In 1784, perhaps sensing the upheavals to come in France, Necker had bought the barony of Coppet to serve as a safe haven. His only daughter Germaine, then eighteen, was already gaining a reputation in the Paris salons for her intellect and vivacity, and had an array of suitors from whom she picked the man “she least disliked”, the stolid and self-important Baron de Staël Holstein, chamberlain to the Queen of Sweden. The marriage seems to have proved unsatisfactory for both of them, and the Baron took very much the back seat, overshadowed by his wife’s high profile and her passionate joie de vivre.

Necker retired to Coppet in 1790 after the Revolution, from when Germaine’s (now Madame de Staël’s) literary and philosophical salon began to attract the leading intellects of the day.
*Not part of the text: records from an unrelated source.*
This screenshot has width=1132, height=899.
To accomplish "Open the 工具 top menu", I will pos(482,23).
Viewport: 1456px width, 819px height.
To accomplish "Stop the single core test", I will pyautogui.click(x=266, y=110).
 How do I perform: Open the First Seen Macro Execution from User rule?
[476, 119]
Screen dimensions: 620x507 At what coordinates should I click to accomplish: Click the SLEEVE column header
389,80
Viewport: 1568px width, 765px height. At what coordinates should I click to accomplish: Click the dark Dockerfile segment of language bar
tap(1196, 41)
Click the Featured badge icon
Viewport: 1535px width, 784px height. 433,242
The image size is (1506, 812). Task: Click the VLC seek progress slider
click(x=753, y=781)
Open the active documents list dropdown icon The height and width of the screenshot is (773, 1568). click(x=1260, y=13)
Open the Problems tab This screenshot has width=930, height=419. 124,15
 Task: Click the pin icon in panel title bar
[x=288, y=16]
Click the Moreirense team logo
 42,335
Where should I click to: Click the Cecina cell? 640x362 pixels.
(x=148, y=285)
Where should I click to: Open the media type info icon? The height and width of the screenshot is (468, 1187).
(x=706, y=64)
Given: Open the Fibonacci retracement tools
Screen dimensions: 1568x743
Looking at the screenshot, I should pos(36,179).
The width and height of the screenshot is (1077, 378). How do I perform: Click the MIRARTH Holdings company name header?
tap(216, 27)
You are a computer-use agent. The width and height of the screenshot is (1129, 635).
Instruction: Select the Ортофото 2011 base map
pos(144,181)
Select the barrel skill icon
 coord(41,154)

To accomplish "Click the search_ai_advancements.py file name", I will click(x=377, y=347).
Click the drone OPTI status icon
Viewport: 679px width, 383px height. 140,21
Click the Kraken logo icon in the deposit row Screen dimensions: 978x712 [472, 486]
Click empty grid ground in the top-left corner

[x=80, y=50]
The Swiss author Benjamin Constant (with whom de Staël may have conducted a long-lasting affair) was a regular visitor, as were the philosopher Schlegel, Chateaubriand, Lord Byron, and others. Madame de Staël organized life at the château around her constant flow of guests: lunch, it is said, was served at 5pm, dinner at 11pm, with musical soirées and lavishly staged playlets presented in the library in between, and debates and discussions afterwards which continued late into the night.

In 1804 Necker died, and the château passed into the hands of Madame de Staël, who was forced to remain there in permanent exile after 1806 following her persistent public denunciation of Napoleon. She died a celebrated writer and commentator in 1817, at the age of 51, and the château is still in her family to this day. The renowned portraitist Ingres painted Madame de Staël’s granddaughter Louise de Broglie, Countess of Haussonville, and proceeds from the recent sale of this masterpiece to a gallery in New York enabled the current Count to retain ownership of the château. The Haussonvilles now stay in Coppet for just a couple of weeks each summer, but still maintain the house in its original eighteenth-century grandeur.